David Casper, SEPTA manager for the Silverliner project, has told a meeting (http://planphilly.com/septa-issues-new-timeline-silverliner-v-cars) of the CAC rail subcommittee that it had addressed workmanship concerns seen in the Silverliner V mockup the authority displayed last year.
Luther Diggs, SEPTA’s assistant general manager for operations, also pointed out that SEPTA is planning on keeping some of the older cars on hand throughout the construction process. “We will have some overlap where we won’t just instantly take some things out of service,” he said.
SEPTA will still have 30 older cars on hand when all of the Silverliner Vs are in service, and because the rollout of the new cars will take more than a year, Diggs said that the authority will be able to identify any problems before they pose a threat to system capacity. He also said that SEPTA has been “testing and retesting” all of the equipment that will be going in the Silverliners to avoid any problems.

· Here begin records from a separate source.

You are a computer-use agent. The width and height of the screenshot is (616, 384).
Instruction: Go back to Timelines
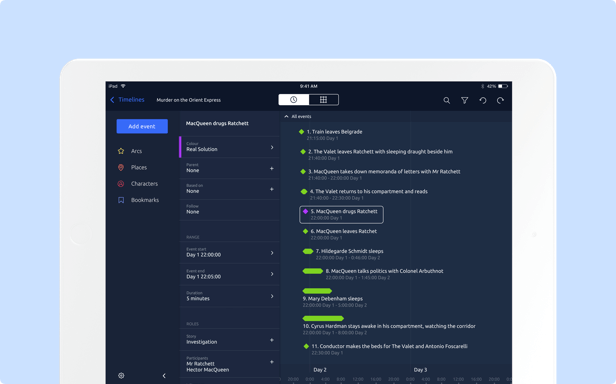127,100
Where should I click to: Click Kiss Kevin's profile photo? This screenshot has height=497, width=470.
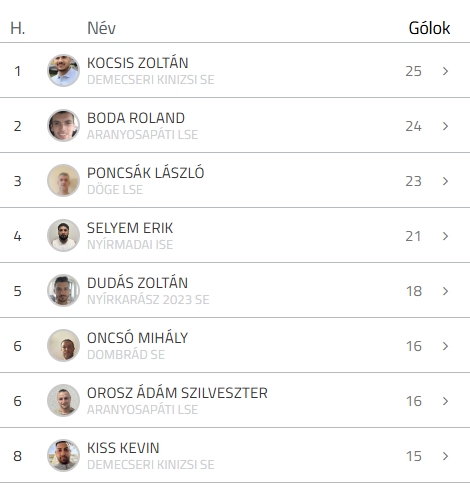[63, 456]
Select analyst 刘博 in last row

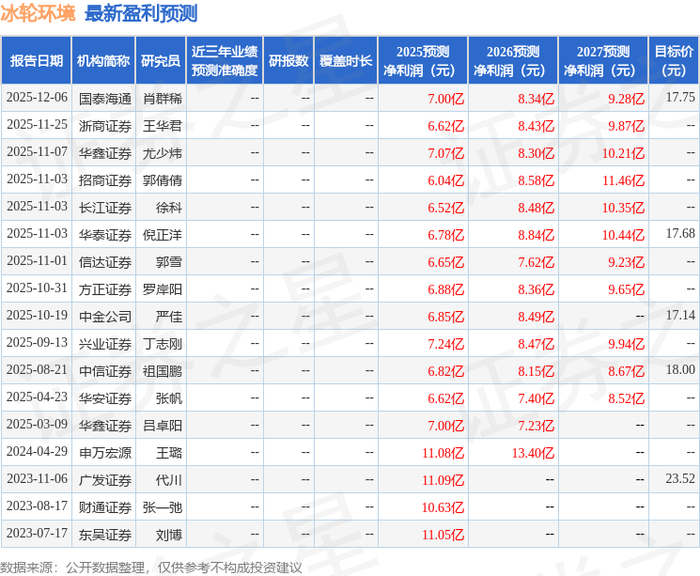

Though Rotem has never built regional rail cars before, Diggs said that the Silverliner Vs are being built out of equipment that’s “been around for years.”
“It’s not like we’re getting some strange vehicle from Korea,” he explained, adding that the Acelas were using “unproven technology.” Though Diggs expects that SEPTA will find minor issues with things like the software that will run the trains, he doesn’t expect there to be any major design flaws that could seriously slow rollout.